Clap ! Et c’est parti. Une jeune fille fait mouvoir ses reins, secoue ses fesses, le dessous transparent, ou encore exhibe sans vergogne ses ‘’ganglions thoraciques provocateurs’’ à vous faire souvent tourner la tête et à vous faire couper le souffle,  en somme une fille aux mœurs légères. C’est la scène que nous servent quotidiennement la plupart des clips vidéos avec la complicité des chaînes de télévision nationales comme internationales. En effet, plusieurs concepts musicaux tournent autour de la femme à l’instar du couper décaler et ses nombreuses tentacules, les afrobits, etc. Si ce n’est pas une fille qui est en train de ‘’gigoter’’, ce sont des embrassades qu’on voit. La musique africaine n’en est épargnée, elle qui constitue une sorte de reflet de la mode occidentale souvent avec aucune modération. La femme, notamment africaine y est omniprésente comme la poussière l’est à Ouagadougou même en saison pluvieuse. On pourrait s’écrier : « enfin, la femme africaine redore le blason de son image, elle qui était autrefois considérée comme la gardienne de foyer ou l’animal à ‘’pondre’’ des enfants ou encore une bête de somme selon les sociétés données ». Si ce constat s’avère vrai, cela n’est donc pas sans réjouir les Africains pour ne pas dire les Bouts de bois d’Ebène que nous sommes. Mais la réalité au-delà des images est tout autre.

En toute chose, il y a les faits et la manière de les présenter. De façon explicite, il y a la femme et la manière avec laquelle elle est présentée dans les clips vidéo. C’est une image souvent choquante, ahurissante et dépravante avec laquelle on nous matraque quotidiennement.

Silence, on abuse de la femme…

On se rappelle bien le remue-ménage qu’avait entraîné la diffusion sur la chaîne nationale du Burkina d’un feuilleton dénommé ‘’Au cœur du péché’’. Ladite chaîne avait été auditionnée le 18 janvier 2008 par la « commission chargée de la liberté de la presse, de la publicité, de l’éthique et de la déontologie dans les médias » du Conseil supérieur de la Communication pour enfreinte aux dispositions légales en vigueur dans le pays.

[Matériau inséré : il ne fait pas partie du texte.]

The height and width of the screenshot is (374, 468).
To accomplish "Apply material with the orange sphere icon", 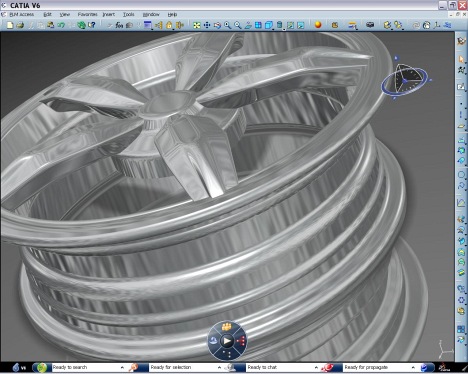I will [318, 25].
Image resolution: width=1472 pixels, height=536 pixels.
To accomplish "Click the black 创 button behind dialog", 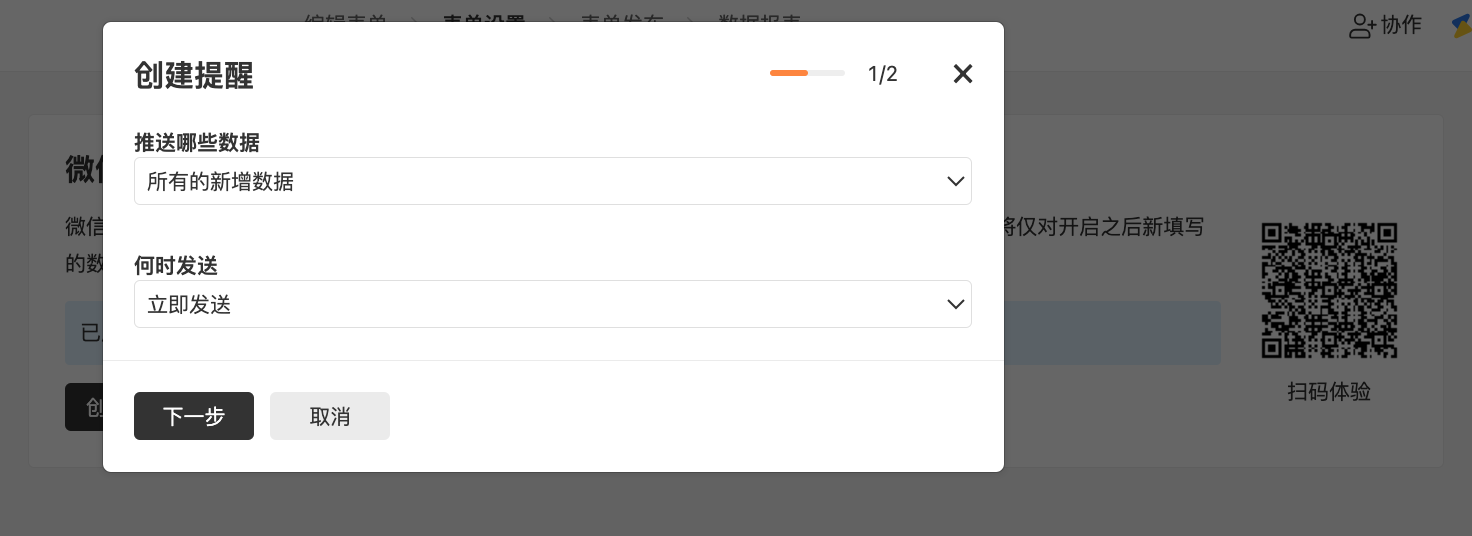I will pos(84,407).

Revenons aux clips vidéo et disons-le clairement et en toute sincérité : on abuse de la femme pour faire vendre les clips vidéo, tout comme un animal dressé au bon vouloir de son maître et qui lui obéit presque au pied de la lettre, taillable et corvéable à la merci des réalisateurs, des producteurs et des artistes musiciens. Autrement dit, on présente la femme en général et africaine en particulier, comme une prostituée qui déambule aux abords d’une certaine avenue devenue célèbre en la matière dans la ville que l’écrivain Aimé Césaire a appelée la capitale de la boue sèche, Ouagadougou, la « jupe assez longue pour couvrir l’essentiel et assez courte pour susciter l’intérêt », le buste découvert et les lèvres badigeonnées de rouge à lèvres.

Ce qu’on nous sert dans les clips vidéo notamment africains, c’est une femme aux cuisses découvertes, aux seins en ‘’poupe’’, aux fesses expressément mises en exergue pour aduler les spectateurs qui, pour la plupart, sont des jeunes donc très sensibles et influençables. De là, découlent bien d’interrogations légitimes. Pour qui sont destinés les clips vidéo ? Sont-ce les téléspectateurs qui en réclament ou est-ce un effet de la mode ?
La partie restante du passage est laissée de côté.